PROVIDED MATERIAL:

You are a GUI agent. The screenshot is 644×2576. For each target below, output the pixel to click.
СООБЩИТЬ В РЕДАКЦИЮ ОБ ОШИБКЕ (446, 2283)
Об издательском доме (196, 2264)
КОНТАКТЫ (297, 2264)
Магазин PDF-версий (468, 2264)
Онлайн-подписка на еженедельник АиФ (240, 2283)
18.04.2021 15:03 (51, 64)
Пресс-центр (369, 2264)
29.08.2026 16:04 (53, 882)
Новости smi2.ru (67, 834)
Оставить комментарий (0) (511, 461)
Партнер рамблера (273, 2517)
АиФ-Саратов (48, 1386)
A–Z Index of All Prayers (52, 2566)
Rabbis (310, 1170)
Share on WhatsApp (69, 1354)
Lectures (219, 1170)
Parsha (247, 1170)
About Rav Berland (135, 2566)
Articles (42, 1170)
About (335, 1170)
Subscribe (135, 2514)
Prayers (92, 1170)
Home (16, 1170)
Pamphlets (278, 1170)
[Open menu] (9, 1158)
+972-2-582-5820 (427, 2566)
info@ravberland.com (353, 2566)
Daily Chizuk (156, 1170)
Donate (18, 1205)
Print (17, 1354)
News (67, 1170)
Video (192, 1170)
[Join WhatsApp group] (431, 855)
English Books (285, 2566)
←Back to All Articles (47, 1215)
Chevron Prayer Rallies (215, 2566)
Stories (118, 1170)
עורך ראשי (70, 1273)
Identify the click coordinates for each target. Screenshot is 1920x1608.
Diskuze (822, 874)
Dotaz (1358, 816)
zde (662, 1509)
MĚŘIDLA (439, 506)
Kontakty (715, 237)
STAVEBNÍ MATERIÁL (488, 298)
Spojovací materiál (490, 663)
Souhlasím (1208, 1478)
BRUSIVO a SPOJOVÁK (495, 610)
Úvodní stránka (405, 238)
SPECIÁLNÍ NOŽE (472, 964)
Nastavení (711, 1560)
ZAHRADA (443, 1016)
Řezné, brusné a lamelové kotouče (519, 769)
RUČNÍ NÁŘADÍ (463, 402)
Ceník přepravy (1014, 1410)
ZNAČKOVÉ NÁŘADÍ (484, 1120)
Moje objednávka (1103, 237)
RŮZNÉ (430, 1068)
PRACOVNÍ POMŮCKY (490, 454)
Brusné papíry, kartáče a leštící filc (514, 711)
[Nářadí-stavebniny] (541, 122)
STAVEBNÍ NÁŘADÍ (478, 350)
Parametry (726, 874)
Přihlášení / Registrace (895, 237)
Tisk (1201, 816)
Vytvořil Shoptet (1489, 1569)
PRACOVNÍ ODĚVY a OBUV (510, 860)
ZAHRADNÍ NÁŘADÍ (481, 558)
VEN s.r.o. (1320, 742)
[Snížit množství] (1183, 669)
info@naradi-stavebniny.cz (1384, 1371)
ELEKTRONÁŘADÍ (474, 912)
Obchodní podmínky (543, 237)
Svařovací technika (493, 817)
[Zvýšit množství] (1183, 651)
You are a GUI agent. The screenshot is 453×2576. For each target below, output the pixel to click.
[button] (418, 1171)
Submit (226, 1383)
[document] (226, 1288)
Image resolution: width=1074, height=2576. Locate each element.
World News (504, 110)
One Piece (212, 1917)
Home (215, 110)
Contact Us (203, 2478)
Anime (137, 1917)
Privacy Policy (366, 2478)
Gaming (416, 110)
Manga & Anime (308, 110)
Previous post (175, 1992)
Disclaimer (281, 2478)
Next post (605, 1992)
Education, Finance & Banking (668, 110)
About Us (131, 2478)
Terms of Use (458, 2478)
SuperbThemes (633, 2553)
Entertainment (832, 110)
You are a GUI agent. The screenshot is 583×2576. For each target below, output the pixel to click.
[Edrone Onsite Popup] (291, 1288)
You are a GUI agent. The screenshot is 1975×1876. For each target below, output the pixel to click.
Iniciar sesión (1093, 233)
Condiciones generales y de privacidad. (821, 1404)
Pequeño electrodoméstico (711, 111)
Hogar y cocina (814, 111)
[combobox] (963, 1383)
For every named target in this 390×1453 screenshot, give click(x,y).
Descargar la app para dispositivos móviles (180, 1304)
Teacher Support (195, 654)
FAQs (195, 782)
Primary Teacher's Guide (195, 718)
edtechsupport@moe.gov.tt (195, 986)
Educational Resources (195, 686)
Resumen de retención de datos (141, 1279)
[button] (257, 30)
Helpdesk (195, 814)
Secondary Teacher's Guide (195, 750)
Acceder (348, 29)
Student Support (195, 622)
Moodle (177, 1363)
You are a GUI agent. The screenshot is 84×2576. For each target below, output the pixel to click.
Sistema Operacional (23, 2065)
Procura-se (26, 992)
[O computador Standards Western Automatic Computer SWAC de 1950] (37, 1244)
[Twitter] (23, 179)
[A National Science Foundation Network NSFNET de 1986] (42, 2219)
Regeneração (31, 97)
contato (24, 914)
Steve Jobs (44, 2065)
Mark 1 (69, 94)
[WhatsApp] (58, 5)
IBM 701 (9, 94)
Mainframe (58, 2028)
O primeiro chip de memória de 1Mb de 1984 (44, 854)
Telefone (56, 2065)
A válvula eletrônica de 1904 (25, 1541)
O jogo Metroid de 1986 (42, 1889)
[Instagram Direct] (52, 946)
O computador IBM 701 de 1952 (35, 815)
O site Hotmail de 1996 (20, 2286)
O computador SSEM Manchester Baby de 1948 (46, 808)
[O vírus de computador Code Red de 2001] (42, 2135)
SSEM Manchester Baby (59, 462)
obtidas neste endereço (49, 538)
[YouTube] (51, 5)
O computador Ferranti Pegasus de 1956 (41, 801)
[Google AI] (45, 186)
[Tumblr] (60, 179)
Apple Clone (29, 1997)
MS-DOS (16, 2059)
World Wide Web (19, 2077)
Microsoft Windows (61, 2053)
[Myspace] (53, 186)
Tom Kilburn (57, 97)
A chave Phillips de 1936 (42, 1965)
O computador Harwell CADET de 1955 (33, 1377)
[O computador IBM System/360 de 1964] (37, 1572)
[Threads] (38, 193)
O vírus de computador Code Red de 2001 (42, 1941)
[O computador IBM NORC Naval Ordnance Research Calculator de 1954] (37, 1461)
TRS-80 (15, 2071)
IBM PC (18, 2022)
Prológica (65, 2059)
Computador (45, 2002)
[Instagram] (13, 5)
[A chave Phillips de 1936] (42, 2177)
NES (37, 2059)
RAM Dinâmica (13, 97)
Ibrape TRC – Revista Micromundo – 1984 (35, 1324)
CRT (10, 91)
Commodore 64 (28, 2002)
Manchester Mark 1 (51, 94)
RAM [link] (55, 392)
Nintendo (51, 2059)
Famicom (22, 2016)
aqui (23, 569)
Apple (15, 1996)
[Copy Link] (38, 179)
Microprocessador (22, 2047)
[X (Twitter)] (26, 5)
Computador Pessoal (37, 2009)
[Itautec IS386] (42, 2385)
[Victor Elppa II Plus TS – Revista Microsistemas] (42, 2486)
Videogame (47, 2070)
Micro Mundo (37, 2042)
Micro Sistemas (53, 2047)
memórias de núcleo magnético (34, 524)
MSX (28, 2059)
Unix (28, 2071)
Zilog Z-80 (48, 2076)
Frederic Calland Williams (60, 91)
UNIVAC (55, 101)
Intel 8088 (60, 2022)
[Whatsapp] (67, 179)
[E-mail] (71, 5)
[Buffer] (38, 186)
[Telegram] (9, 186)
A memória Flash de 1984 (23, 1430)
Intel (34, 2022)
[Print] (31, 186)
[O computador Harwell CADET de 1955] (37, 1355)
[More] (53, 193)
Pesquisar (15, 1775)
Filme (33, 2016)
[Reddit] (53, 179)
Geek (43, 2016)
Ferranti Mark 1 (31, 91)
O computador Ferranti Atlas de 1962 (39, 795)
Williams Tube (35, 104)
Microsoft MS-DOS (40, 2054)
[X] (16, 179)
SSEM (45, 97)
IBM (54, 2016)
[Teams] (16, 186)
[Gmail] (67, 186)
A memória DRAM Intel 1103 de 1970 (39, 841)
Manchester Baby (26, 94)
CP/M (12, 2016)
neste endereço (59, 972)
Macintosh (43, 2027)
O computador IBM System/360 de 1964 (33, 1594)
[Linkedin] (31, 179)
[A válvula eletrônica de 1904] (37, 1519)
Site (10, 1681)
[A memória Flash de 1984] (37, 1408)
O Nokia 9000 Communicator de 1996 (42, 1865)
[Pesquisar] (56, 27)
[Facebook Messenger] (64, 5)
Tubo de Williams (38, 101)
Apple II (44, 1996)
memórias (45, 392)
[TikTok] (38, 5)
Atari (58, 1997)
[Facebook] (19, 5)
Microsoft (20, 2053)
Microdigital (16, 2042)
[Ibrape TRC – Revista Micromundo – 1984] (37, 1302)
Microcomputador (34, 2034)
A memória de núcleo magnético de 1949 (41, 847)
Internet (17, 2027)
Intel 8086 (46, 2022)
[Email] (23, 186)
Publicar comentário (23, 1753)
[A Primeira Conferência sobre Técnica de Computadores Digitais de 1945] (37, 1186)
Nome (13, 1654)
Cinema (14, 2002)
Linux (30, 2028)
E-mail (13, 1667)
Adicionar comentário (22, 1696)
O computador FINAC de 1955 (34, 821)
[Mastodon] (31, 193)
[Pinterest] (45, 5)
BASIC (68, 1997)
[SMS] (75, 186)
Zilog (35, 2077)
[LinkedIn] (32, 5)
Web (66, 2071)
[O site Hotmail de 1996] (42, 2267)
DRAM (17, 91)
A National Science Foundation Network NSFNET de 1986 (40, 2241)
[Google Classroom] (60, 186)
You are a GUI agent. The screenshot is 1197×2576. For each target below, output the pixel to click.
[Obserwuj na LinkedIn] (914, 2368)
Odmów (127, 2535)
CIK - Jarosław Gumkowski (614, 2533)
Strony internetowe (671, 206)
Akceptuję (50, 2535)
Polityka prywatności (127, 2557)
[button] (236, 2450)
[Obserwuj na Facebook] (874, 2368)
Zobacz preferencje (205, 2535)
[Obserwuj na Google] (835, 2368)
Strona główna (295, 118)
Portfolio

WHAT THE TASK REQUIRES:
Show the lines in the entries above that include the string "Teacher".

WRITTEN SOLUTION:
Teacher Support (195, 654)
Primary Teacher's Guide (195, 718)
Secondary Teacher's Guide (195, 750)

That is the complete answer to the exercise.